╭─ DATA PROVIDED
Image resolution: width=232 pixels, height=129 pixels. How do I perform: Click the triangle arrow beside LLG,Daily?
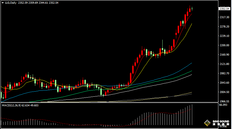[2, 3]
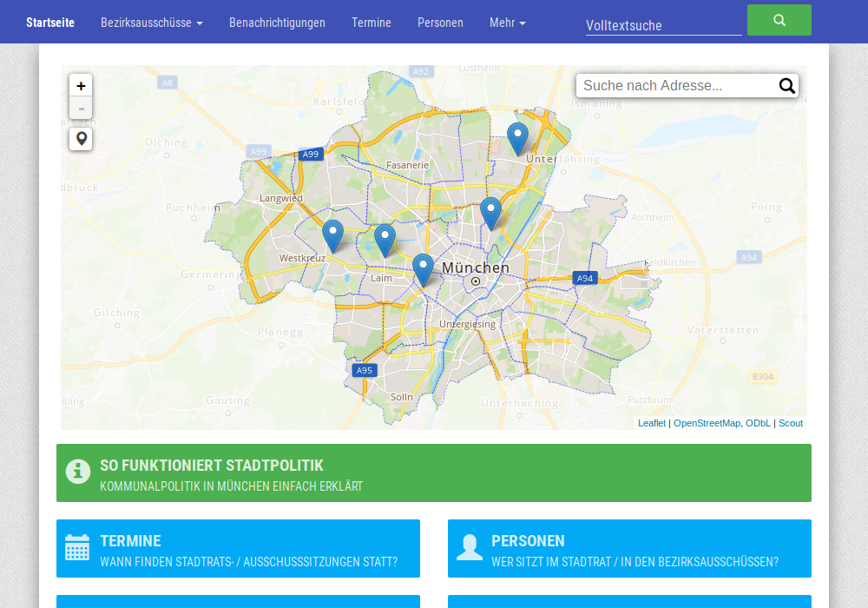Open the Benachrichtigungen page from the navbar
The height and width of the screenshot is (608, 868).
[x=277, y=23]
╰─
*WHAT IS BEING ASKED*.
Your answer must be an exact copy of the entries above, with no pictures in it.

*WRITTEN ANSWER*.
Image resolution: width=232 pixels, height=129 pixels. How do I perform: Click the triangle arrow beside LLG,Daily?
[2, 3]
Open the Benachrichtigungen page from the navbar
The height and width of the screenshot is (608, 868).
[x=277, y=23]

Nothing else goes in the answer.